I'd fire anyone working on cost rather than getting recovery protocols created.
You'll want those 100% recovery protocols when you are the 1 in 4 per WHO that has a stroke!
The latest here:
Cardiac Rehabilitation for Persons with Stroke: A Cost-Effectiveness Analysis
Abstract
Objective
To
investigate the cost-effectiveness of a cardiac rehabilitation program
in individuals with stroke compared with customary care.
Design
A
Markov model was created using a 30-year time horizon, with cycle
lengths of 1 year to determine the effectiveness and cost-effectiveness
of a cardiac rehabilitation program in persons with stroke. Input
parameters were based on recently published literature. Health states
were defined as degree of disability evaluated by the modified Rankin
scale score. Costs were based on recent cost-effectiveness analyses and
inflated to 2024 US Dollars using the medical care component of the US
Consumer Price Index.
Setting
Outpatient ambulatory setting
Participants
Persons with mild disability after ischemic stroke
Intervention
A model comparing cardiac rehabilitation versus usual care was created.
Main Measures
Quality-adjusted
life years (QALYs) were used to measure the effectiveness of cardiac
rehabilitation versus usual care.
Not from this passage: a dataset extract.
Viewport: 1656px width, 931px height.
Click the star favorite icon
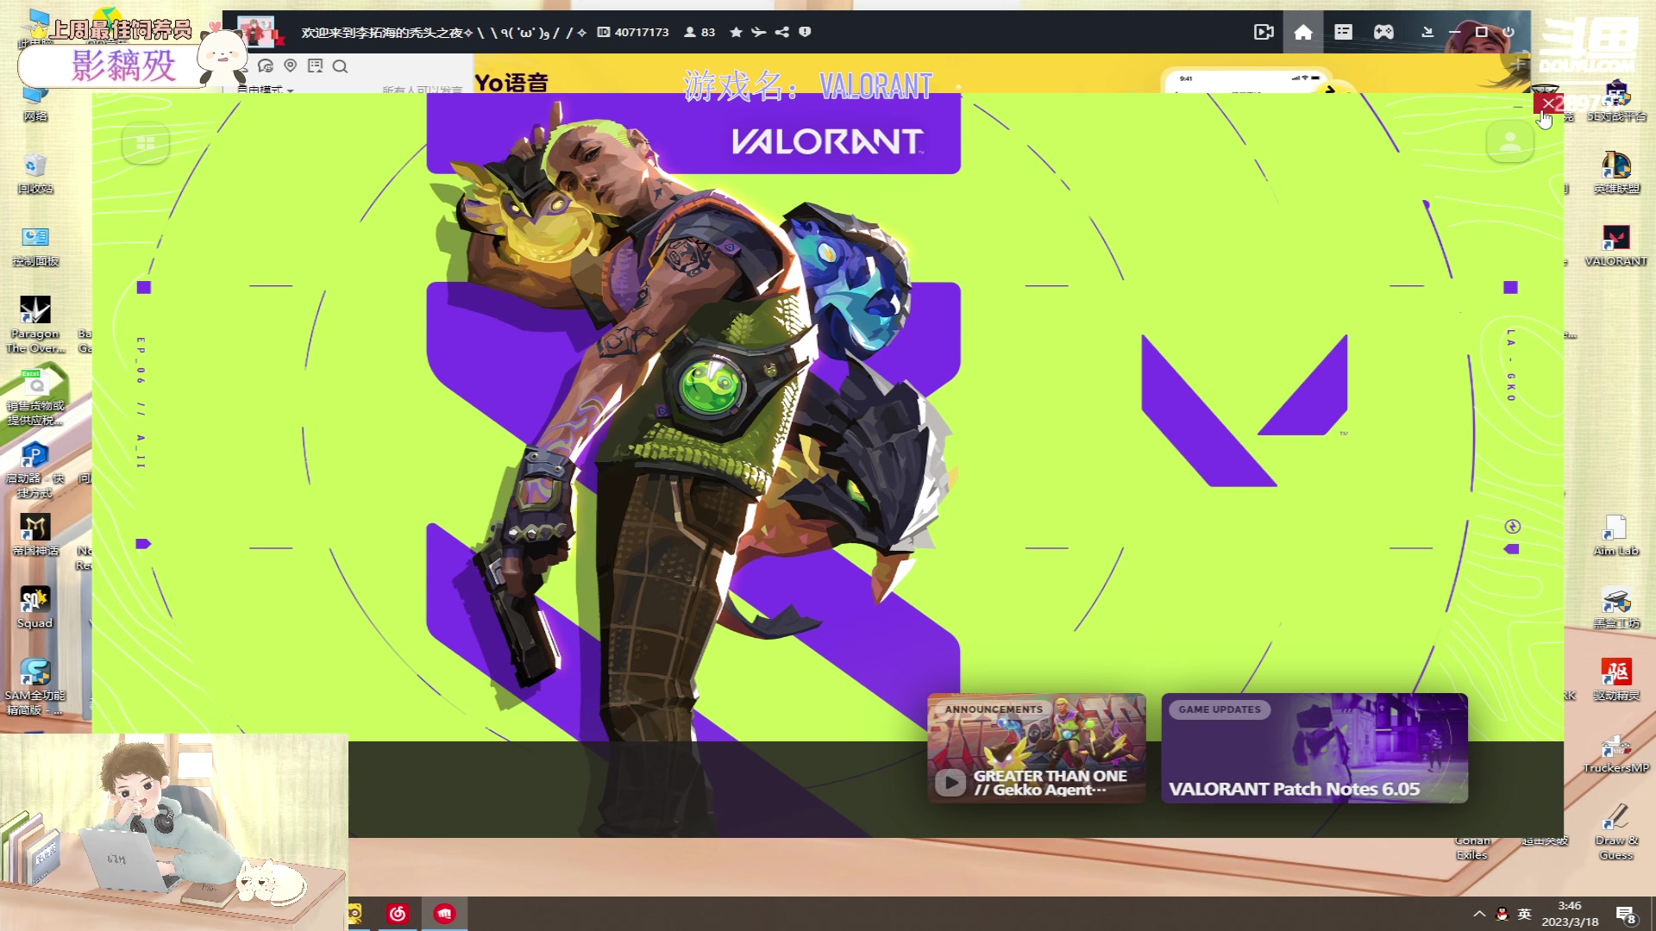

The cost-effectiveness of cardiac
rehabilitation versus usual care was compared with respect to
incremental costs, incremental effectiveness, and incremental
cost-effectiveness ratios (ICERs).
Results
Cardiac
rehabilitation was the superior strategy, resulting in higher
incremental effectiveness of 3.28 QALY at an increased incremental cost
of $5704. The ICER was $1740/QALY. A two-way sensitivity analysis of
these variables had no change, with cardiac rehab remaining the optimal
strategy.
Conclusions
While
numerous studies and systematic analyses have reported compelling
evidence of the clinical benefits of cardiac rehabilitation for patients
with stroke, the current study contributes to the existing body of
literature, demonstrating that cardiac rehabilitation is also
cost-effective in the stroke population.